Trois générations sont sur le plateau. Un couple illégitime en fin de vie, les enfants et petits-enfants traumatisés par un secret qu’ils redoutent, le meurtre du grand-père par sa femme et son associé qui est également son amant. Nous sommes là dans l’univers d’une famille bourgeoise et colonialiste hollandaise, où l’amour s’efface moralement devant l’argent et la religion. De cette hypocrisie du non-dit naît le drame qui pèsera sur trois générations, comme pèsent la respectabilité et l’héritage. Les amoureux se sentent d’autant plus coupables que leur meurtre, plus ou moins accidentel, n’a reçu aucune punition, ni divine, ni légale. La punition est dans la descendance. Dépouillant l’intrigue de ses détails temporels et spatiaux, la mise en scène permet de faire du drame une tragédie dont la famille est le carcan. Assis sur deux chaises, les aïeux (dont la grand-mère magistralement interprétée par Frieda Pittoors) tiennent le centre. À plusieurs reprises, et notamment sous une neige noire tombant des cintres, la famille se regroupe autour d’eux.
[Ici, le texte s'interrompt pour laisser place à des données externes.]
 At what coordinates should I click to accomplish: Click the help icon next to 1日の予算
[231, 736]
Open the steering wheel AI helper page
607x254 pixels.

Seul le mariage du petit-fils avec la petite-fille de l’amant de la grand-mère, et une tentative avortée de scène sexuelle avec chantilly et champagne sur les corps nus des acteurs, interrompra ce dispositif.
C’est dire si l’atmosphère est lourde, c’est dire si le poids de la famille, meurtre ou pas, pèse sur nous. Chaque personnalité semble construite autour de cette glaise dont elle ne se détache jamais, la fille qui court après la passion sans jamais la transformer en mariage durable, son fils qui ne se départira pas de cette pesanteur, aussi déterministe que la religion réformée, son oncle qui ressasse le meurtre depuis son enfance, le docteur de famille qui a obtenu le corps de l’aïeule en échange de son silence et reste amoureux d’elle, tous vivent des « vies non vécues » dans cette « tragédie du temps qui passe » comme l’explique Ivo van Hove. Le fils a beau exprimer son désir libératoire, « la famille a duré assez longtemps », elle reste éternellement pesante sur sa destinée.
Quelques rues plus loin, toujours pour le festival, l’égyptien Ahmed El Attar fait également de la famille la source de tous les conservatismes dans Mama, la troisième pièce de sa trilogie consacrée à la famille arabe. Si les cultures diffèrent, le point douloureux restent le même, la famille comme tragédie.
De Dingen Die Voorbijgaan (Les Choses qui passent) d’Ivo van Hove. Créé en septembre 2016 pour la Rurhtriennale de Gladbeck. Adaptation des œuvres de Louis Couperus. Festival d’Avignon, cour du lycée Saint-Jospeh. Du 14 au 21 juillet. Reprise les 12 et 13 octobre 2018 au festival de Saint-Petersbourg.